Print the records below verbatim, reproducing every line without any alteration.

↓↓↓

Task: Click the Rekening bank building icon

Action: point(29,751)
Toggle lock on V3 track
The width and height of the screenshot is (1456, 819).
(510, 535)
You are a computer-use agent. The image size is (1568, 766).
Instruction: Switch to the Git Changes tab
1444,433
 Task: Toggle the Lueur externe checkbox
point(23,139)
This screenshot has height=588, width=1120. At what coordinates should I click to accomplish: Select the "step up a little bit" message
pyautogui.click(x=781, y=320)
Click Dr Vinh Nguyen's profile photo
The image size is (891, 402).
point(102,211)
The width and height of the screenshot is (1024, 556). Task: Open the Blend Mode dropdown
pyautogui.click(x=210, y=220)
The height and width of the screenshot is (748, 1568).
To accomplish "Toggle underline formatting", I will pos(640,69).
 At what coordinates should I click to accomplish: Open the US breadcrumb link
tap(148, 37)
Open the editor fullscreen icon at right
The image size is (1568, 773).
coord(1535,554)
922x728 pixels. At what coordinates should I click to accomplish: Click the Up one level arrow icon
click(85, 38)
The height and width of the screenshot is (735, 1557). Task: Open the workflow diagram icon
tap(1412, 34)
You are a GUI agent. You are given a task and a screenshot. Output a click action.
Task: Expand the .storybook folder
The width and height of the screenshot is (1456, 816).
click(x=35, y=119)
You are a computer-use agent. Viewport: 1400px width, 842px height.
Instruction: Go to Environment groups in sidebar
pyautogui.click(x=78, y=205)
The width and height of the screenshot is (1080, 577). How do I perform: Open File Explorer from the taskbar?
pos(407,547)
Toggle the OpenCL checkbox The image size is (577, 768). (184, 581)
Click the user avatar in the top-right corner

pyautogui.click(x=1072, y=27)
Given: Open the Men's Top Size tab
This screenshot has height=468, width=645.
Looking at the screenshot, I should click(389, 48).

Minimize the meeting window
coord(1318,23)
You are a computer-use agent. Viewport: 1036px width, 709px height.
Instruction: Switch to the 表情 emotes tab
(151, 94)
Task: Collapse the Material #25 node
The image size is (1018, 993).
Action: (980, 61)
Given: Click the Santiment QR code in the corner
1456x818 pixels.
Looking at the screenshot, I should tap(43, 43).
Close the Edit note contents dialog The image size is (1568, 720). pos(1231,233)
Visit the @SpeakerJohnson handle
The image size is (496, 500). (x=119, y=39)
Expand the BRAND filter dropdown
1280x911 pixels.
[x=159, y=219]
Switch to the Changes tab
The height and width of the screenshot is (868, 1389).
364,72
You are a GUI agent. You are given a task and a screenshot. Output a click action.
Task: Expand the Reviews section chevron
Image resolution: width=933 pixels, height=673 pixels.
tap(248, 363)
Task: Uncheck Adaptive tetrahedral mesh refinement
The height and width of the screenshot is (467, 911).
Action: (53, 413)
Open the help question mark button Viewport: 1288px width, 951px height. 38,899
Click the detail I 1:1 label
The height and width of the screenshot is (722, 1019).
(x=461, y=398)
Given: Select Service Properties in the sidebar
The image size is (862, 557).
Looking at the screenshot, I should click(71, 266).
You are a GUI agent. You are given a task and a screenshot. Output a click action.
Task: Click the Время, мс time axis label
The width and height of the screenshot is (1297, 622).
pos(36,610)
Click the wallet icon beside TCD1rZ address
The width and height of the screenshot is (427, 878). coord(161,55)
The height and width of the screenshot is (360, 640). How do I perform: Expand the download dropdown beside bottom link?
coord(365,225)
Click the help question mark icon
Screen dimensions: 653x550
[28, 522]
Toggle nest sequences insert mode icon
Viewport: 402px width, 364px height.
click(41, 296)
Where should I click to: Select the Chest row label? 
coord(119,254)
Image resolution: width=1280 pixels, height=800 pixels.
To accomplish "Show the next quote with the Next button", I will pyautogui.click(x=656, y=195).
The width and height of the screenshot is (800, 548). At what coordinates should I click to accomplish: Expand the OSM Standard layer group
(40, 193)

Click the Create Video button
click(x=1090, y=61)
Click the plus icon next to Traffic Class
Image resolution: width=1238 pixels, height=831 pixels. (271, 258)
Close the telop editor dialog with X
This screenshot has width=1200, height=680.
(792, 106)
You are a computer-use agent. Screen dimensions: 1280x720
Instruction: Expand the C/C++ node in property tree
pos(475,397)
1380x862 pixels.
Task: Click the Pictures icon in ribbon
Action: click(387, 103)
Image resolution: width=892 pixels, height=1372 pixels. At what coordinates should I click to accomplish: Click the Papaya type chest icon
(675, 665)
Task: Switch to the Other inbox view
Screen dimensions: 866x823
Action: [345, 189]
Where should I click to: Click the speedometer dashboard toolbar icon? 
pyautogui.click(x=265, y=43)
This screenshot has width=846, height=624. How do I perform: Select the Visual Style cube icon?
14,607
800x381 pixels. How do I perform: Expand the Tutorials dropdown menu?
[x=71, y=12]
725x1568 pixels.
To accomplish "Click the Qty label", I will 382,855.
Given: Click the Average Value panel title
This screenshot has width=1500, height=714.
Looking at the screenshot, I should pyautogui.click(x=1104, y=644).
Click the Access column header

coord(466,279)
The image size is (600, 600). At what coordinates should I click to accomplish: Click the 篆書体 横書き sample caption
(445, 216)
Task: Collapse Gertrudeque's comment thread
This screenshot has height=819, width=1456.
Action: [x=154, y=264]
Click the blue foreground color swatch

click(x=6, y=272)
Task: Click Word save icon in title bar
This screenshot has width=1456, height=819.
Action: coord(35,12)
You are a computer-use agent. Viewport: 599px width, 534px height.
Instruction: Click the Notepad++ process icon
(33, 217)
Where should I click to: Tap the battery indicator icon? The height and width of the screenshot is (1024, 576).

↑↑↑

FINAL RESULT
Task: Click the Rekening bank building icon

Action: point(29,751)
Toggle lock on V3 track
The width and height of the screenshot is (1456, 819).
(510, 535)
You are a computer-use agent. The image size is (1568, 766).
Instruction: Switch to the Git Changes tab
1444,433
 Task: Toggle the Lueur externe checkbox
point(23,139)
This screenshot has height=588, width=1120. At what coordinates should I click to accomplish: Select the "step up a little bit" message
pyautogui.click(x=781, y=320)
Click Dr Vinh Nguyen's profile photo
The image size is (891, 402).
point(102,211)
The width and height of the screenshot is (1024, 556). Task: Open the Blend Mode dropdown
pyautogui.click(x=210, y=220)
The height and width of the screenshot is (748, 1568).
To accomplish "Toggle underline formatting", I will pos(640,69).
 At what coordinates should I click to accomplish: Open the US breadcrumb link
tap(148, 37)
Open the editor fullscreen icon at right
The image size is (1568, 773).
coord(1535,554)
922x728 pixels. At what coordinates should I click to accomplish: Click the Up one level arrow icon
click(85, 38)
The height and width of the screenshot is (735, 1557). Task: Open the workflow diagram icon
tap(1412, 34)
You are a GUI agent. You are given a task and a screenshot. Output a click action.
Task: Expand the .storybook folder
The width and height of the screenshot is (1456, 816).
click(x=35, y=119)
You are a computer-use agent. Viewport: 1400px width, 842px height.
Instruction: Go to Environment groups in sidebar
pyautogui.click(x=78, y=205)
The width and height of the screenshot is (1080, 577). How do I perform: Open File Explorer from the taskbar?
pos(407,547)
Toggle the OpenCL checkbox The image size is (577, 768). (184, 581)
Click the user avatar in the top-right corner

pyautogui.click(x=1072, y=27)
Given: Open the Men's Top Size tab
This screenshot has height=468, width=645.
Looking at the screenshot, I should click(389, 48).

Minimize the meeting window
coord(1318,23)
You are a computer-use agent. Viewport: 1036px width, 709px height.
Instruction: Switch to the 表情 emotes tab
(151, 94)
Task: Collapse the Material #25 node
The image size is (1018, 993).
Action: (980, 61)
Given: Click the Santiment QR code in the corner
1456x818 pixels.
Looking at the screenshot, I should tap(43, 43).
Close the Edit note contents dialog The image size is (1568, 720). pos(1231,233)
Visit the @SpeakerJohnson handle
The image size is (496, 500). (x=119, y=39)
Expand the BRAND filter dropdown
1280x911 pixels.
[x=159, y=219]
Switch to the Changes tab
The height and width of the screenshot is (868, 1389).
364,72
You are a GUI agent. You are given a task and a screenshot. Output a click action.
Task: Expand the Reviews section chevron
Image resolution: width=933 pixels, height=673 pixels.
tap(248, 363)
Task: Uncheck Adaptive tetrahedral mesh refinement
The height and width of the screenshot is (467, 911).
Action: (53, 413)
Open the help question mark button Viewport: 1288px width, 951px height. 38,899
Click the detail I 1:1 label
The height and width of the screenshot is (722, 1019).
(x=461, y=398)
Given: Select Service Properties in the sidebar
The image size is (862, 557).
Looking at the screenshot, I should click(71, 266).
You are a GUI agent. You are given a task and a screenshot. Output a click action.
Task: Click the Время, мс time axis label
The width and height of the screenshot is (1297, 622).
pos(36,610)
Click the wallet icon beside TCD1rZ address
The width and height of the screenshot is (427, 878). coord(161,55)
The height and width of the screenshot is (360, 640). How do I perform: Expand the download dropdown beside bottom link?
coord(365,225)
Click the help question mark icon
Screen dimensions: 653x550
[28, 522]
Toggle nest sequences insert mode icon
Viewport: 402px width, 364px height.
click(41, 296)
Where should I click to: Select the Chest row label? 
coord(119,254)
Image resolution: width=1280 pixels, height=800 pixels.
To accomplish "Show the next quote with the Next button", I will pyautogui.click(x=656, y=195).
The width and height of the screenshot is (800, 548). At what coordinates should I click to accomplish: Expand the OSM Standard layer group
(40, 193)

Click the Create Video button
click(x=1090, y=61)
Click the plus icon next to Traffic Class
Image resolution: width=1238 pixels, height=831 pixels. (271, 258)
Close the telop editor dialog with X
This screenshot has width=1200, height=680.
(792, 106)
You are a computer-use agent. Screen dimensions: 1280x720
Instruction: Expand the C/C++ node in property tree
pos(475,397)
1380x862 pixels.
Task: Click the Pictures icon in ribbon
Action: click(387, 103)
Image resolution: width=892 pixels, height=1372 pixels. At what coordinates should I click to accomplish: Click the Papaya type chest icon
(675, 665)
Task: Switch to the Other inbox view
Screen dimensions: 866x823
Action: [345, 189]
Where should I click to: Click the speedometer dashboard toolbar icon? 
pyautogui.click(x=265, y=43)
This screenshot has width=846, height=624. How do I perform: Select the Visual Style cube icon?
14,607
800x381 pixels. How do I perform: Expand the Tutorials dropdown menu?
[x=71, y=12]
725x1568 pixels.
To accomplish "Click the Qty label", I will 382,855.
Given: Click the Average Value panel title
This screenshot has width=1500, height=714.
Looking at the screenshot, I should pyautogui.click(x=1104, y=644).
Click the Access column header

coord(466,279)
The image size is (600, 600). At what coordinates should I click to accomplish: Click the 篆書体 横書き sample caption
(445, 216)
Task: Collapse Gertrudeque's comment thread
This screenshot has height=819, width=1456.
Action: [x=154, y=264]
Click the blue foreground color swatch

click(x=6, y=272)
Task: Click Word save icon in title bar
This screenshot has width=1456, height=819.
Action: coord(35,12)
You are a computer-use agent. Viewport: 599px width, 534px height.
Instruction: Click the Notepad++ process icon
(33, 217)
Where should I click to: Tap the battery indicator icon? The height and width of the screenshot is (1024, 576).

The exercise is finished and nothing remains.